• **Excerpted passage**:
---------------

We’re spending more than ever on pharmaceuticals. As per Statista, in 2022 humans have spent $1.48 TRILLION on medicines globally.
Bad eating habits. Haphazard sleeping patterns. Polluted environment. Increasing stress. Anxiety issues. A general decline in mental health. These are some of the factors leading to increased spending on medicine.
It’s a sad state of affairs, but the reality is that we’re going to be increasingly dependent on medicines as a species. And that means pharmaceuticals is going to be a multi trillion dollar market.
One of the technologies that I have been reading on is gene-editing. I wrote a piece on Genomics a few months back where I explored how this was going to be a massively disruptive technology in the field of medicine and how investors should keep a close tab on developments in this space.
In this piece, I am going to talk about CRISPR Therapeutics and why it deserves a place in your watchlist [and maybe your portfolio].
What’s the business?
CRISPR is in the business of gene-editing. It has developed a unique technology called CAS-9 through which it can edit/delete/modify the sequencing of a DNA.
Why is this important?
A lot of people inherit genetic diseases. Some of these diseases are practically untreatable. But through CAS-9, CRISPR is developing treatments to cure & eliminate these rare genetic diseases.
And there’s a BIG market for it. Recently, CRISPR in partnership with Vertex Pharmaceuticals applied to the USFDA to develop and sell exa-cel (a gene editing therapy drug)
Exa-cel is targeted to treat two rare genetic blood disorders whose names I am unable to pronounce properly:
Transfusion-dependent beta-thalassemia (TDT)
Severe sickle cell disease (SCD)
The clinical trials done so far have been MASSIVELY successful. Reports state that exa-cel therapy just didn’t treat TDT/SCD but effectively cured these disorders with the patients no longer needing blood transfusions.
This therapy could treat around 30K people in the US + Europe and the treatment could cost around $1.9million bucks a pop. That’s a $60B market right there. And although CRISPR would be entitled to only 40% share of the revenue pie (as per the agreement with Vertex) that’s still a BIG number.

---------------

• **Problem description**: Pick up the CRISPR Therapeutics article after its final sentence and carry it forward. The listing after the CRISPR Therapeutics article is not needed for any task.

(Saved data entries)
---------------

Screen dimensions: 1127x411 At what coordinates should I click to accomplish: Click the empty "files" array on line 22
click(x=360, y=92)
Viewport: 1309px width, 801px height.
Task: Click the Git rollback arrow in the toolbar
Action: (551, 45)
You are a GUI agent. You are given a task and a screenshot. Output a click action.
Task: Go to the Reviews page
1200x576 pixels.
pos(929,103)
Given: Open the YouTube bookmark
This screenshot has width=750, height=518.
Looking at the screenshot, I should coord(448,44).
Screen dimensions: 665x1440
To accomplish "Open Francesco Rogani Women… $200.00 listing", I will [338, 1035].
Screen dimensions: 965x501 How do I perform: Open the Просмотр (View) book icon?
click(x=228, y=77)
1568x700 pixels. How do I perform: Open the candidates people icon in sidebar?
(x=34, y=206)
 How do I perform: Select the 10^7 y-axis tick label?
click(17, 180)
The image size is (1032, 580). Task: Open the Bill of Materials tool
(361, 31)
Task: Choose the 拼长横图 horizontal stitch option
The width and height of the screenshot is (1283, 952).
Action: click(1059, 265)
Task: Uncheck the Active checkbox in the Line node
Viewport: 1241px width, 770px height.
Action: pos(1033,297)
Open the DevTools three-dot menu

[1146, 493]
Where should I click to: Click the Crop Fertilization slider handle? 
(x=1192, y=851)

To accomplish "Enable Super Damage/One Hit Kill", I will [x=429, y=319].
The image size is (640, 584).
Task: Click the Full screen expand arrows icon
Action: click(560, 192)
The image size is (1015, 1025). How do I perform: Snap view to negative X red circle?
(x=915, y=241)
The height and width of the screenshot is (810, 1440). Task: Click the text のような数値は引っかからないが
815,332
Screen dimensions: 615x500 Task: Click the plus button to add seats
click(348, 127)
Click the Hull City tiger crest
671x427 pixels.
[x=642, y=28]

---------------

• **Written answer**:
Worth a gamble?
The future looks [extremely] bright for CRISPR, but the reality is that at present it doesn’t have any marketable drug. It has ZERO product revenue (although it did receive an upfront payment of $100 million from Vertex) and is entirely focused on R&D and building new drugs/treatments.
The company is making losses and will continue to do so until it has a stable drug in place which can start generating recurring revenues.
However, if you’re up to take a VC type gamble in your portfolio — CRISPR ticks the right boxes. Here’s why:
Blockbuster pipeline: CRISPR is developing various drugs (CTX130 & CTX110) targeted to treat kidney cancer & leukemia. The market for these diseases is HUGE and CRISPR has achieved proof of concept with both the drugs. Plus, since these treatments are owned by CRISPR there wouldn’t be any revenue sharing (like in the case of exa-cel)
Cash to back R&D: CRISPR has $1.89 BILLION in cash reserves. This ensures that the Company doesn’t have to worry about survival and can focus on development of new drugs.
Market Size: Gene editing is going to change the way we look at medicine. The market for treatment of genetic diseases is healthy & once CRISPR can prove that this technology can also be used to effectively eliminate other high risk diseases like cancer, sky is the limit.
With a market capitalization of $5B, there’s a lot of room for CRISPR to grow if it can play it’s cards right.